Leyda W. Garcia was born in Guatemala and immigrated to Los Angeles in 1986. She attended public schools in Los Angeles. She graduated from Stanford University with a B.A. in Psychology and a M.A. in Education. She obtained her M.Ed. in Educational Leadership from the University of California, Los Angeles. She has been a teacher, program coordinator, instructional coach and administrator in the K-12 system for twenty years. As the principal of the UCLA Community School, she strives to redefine public schooling by creating powerful teaching and learning spaces for children, families, teachers and community partners. She is a doctoral student at Loyola Marymount University in Los Angeles.

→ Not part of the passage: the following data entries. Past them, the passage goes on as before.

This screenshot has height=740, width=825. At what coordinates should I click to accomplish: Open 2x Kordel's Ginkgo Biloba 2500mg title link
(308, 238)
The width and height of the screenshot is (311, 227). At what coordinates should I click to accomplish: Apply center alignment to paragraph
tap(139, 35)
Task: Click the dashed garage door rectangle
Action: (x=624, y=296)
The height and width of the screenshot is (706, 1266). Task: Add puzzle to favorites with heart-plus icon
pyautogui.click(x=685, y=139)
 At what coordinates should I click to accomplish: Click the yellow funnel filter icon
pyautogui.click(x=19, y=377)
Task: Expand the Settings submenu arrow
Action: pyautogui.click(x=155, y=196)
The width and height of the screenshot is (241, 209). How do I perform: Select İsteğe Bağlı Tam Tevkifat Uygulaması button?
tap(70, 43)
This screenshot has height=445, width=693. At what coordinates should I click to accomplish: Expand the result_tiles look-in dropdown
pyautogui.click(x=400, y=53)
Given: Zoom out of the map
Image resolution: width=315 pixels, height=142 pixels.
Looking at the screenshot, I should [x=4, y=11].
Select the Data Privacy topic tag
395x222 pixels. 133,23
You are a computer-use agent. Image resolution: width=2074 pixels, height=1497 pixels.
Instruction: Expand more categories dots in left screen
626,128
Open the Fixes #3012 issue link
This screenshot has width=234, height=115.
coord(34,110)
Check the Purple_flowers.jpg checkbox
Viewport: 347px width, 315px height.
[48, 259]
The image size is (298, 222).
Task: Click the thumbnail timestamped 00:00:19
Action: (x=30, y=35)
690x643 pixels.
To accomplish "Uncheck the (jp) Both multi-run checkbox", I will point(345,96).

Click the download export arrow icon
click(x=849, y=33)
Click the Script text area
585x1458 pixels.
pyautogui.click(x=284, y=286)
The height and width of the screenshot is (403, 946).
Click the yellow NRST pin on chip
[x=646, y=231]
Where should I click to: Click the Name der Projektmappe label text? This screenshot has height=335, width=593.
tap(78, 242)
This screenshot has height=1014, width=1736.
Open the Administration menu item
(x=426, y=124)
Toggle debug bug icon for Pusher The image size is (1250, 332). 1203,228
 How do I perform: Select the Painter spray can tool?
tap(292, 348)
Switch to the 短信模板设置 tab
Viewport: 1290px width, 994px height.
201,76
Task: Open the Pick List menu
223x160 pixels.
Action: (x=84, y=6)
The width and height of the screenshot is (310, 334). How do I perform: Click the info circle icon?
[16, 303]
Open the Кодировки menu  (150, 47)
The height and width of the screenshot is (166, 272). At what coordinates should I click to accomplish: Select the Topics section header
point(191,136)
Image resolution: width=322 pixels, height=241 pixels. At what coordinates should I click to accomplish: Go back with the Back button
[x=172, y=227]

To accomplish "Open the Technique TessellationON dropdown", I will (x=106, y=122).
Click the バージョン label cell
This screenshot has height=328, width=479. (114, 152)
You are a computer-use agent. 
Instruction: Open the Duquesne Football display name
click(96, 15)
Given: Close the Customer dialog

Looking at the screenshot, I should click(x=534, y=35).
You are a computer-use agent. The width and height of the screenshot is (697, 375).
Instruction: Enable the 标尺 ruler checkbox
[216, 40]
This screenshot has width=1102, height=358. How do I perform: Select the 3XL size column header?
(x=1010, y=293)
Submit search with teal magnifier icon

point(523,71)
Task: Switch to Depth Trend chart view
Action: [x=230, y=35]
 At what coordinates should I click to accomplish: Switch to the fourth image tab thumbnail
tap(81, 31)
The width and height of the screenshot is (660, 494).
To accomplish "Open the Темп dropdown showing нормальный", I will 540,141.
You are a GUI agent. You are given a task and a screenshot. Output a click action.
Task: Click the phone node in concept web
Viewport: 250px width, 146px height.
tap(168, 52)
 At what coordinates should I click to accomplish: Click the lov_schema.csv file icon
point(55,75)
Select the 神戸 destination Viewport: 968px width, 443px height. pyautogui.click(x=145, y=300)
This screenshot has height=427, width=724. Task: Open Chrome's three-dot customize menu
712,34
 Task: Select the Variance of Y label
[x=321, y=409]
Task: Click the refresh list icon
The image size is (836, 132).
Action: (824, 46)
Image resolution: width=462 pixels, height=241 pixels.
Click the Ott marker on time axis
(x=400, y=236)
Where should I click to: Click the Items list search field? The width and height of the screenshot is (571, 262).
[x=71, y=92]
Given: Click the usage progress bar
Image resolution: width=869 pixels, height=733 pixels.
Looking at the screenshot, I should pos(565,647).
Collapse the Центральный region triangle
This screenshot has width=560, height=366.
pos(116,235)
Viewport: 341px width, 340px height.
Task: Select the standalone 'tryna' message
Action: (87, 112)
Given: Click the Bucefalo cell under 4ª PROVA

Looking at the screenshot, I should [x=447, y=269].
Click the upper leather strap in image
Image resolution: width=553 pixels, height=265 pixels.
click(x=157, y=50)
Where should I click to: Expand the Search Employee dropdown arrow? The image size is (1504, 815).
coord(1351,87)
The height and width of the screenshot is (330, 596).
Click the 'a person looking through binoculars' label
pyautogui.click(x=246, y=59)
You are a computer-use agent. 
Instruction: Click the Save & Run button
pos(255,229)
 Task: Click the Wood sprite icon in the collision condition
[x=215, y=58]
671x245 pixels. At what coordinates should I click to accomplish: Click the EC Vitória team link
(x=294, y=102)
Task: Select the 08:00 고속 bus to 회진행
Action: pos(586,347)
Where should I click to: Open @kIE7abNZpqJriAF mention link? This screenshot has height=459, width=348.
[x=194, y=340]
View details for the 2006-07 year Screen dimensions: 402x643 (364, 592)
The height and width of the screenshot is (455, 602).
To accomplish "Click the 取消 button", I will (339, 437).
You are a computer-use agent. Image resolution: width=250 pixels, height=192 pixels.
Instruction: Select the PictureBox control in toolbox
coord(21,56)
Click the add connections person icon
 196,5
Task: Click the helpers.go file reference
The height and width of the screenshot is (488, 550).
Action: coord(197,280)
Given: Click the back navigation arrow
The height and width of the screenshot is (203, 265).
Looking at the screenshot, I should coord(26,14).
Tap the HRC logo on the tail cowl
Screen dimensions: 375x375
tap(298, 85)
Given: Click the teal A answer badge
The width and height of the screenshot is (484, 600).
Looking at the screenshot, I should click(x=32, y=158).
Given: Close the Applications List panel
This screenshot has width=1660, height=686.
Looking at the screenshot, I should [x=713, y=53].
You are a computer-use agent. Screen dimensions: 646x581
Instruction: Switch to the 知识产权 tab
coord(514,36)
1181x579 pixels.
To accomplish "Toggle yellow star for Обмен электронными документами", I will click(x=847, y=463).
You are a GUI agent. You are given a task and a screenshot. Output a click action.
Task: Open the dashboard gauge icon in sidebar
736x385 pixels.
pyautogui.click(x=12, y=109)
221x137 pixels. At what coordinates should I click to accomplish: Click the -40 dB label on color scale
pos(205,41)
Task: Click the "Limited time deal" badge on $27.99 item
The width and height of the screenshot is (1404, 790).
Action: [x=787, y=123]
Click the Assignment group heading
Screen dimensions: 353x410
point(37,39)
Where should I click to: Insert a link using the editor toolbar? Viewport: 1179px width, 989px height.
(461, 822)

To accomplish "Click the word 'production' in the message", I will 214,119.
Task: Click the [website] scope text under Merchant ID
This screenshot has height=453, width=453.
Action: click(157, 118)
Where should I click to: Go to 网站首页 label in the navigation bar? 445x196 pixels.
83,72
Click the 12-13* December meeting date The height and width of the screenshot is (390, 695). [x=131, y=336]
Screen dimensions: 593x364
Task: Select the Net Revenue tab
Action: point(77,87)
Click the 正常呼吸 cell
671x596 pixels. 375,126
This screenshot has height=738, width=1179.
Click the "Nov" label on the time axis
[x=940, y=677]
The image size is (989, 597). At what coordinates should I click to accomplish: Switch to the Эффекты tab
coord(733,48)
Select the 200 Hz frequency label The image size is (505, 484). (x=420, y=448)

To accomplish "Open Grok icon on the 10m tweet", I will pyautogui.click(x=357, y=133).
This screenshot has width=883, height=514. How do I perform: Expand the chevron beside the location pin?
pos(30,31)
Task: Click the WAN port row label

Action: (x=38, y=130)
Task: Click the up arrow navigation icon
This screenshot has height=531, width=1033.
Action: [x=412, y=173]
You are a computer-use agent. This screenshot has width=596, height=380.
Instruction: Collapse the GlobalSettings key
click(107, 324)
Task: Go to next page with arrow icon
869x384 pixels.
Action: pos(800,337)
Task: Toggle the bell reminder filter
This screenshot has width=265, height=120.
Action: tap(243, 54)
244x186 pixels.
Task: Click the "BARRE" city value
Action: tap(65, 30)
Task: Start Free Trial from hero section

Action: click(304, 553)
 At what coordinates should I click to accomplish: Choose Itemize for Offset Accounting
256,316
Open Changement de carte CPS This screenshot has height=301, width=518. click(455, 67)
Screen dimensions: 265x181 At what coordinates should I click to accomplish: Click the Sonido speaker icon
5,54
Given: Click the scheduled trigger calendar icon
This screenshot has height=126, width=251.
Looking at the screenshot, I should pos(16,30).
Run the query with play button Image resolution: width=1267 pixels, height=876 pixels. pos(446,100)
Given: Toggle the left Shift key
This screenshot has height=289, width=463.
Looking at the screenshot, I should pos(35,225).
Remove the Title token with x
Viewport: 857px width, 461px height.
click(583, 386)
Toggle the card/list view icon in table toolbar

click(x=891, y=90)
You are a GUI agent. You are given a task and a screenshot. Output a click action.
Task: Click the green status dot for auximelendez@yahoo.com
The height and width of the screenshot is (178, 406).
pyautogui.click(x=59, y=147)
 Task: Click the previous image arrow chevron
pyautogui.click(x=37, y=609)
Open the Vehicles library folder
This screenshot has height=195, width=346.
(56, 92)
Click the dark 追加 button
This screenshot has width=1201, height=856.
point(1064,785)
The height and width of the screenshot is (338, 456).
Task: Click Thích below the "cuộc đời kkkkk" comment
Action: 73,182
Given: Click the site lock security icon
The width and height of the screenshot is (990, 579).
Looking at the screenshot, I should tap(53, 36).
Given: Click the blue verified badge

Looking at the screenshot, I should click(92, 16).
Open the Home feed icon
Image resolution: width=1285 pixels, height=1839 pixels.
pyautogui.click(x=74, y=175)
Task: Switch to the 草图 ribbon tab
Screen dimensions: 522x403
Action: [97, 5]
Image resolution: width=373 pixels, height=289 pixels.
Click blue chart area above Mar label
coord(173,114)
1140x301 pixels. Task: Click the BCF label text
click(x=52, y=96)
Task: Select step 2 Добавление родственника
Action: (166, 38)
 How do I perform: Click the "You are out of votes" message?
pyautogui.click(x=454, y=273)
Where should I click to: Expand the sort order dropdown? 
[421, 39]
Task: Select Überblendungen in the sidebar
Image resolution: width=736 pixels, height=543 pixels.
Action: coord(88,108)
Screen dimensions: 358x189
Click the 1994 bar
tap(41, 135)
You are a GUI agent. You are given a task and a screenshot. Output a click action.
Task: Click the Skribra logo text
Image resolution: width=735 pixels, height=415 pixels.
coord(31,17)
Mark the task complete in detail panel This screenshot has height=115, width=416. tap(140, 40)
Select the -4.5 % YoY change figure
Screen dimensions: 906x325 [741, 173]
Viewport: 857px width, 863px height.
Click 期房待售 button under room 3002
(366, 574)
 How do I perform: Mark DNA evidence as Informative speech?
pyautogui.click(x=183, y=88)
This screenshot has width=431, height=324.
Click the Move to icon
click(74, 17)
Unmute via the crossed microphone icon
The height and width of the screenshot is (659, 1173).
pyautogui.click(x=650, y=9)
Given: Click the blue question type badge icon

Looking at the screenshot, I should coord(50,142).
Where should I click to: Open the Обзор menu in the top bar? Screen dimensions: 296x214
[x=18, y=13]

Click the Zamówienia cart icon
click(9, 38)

Unaccompanied minors: Our most vulnerable newcomer students
Recent news reports make it hard to ignore the issue of unaccompanied minors entering the United States and the impact on schools and communities across the United States. According to figures provided by the Office of Refugee Resettlement, more than 200,000 unaccompanied minors were apprehended at the US-Mexico border between 2012 and 2017 (Office of Refugee Resettlement, 2017). These minors have suffered tremendous traumas both at their countries of origin which include Guatemala, El Salvador and Honduras, and through their journeys as they make their way to the United States Border (Acuña & Escudero, 2016). Their needs are complex and substantial. At the UCLA Community School in Los Angeles, educators are actively seeking ways to address both the academic and socio-emotional needs of these students. This presentation focuses on (1) the journeys of these students to the United States, and (2) how the school is responding to support them and 3) what students are sharing about their goals and aspirations.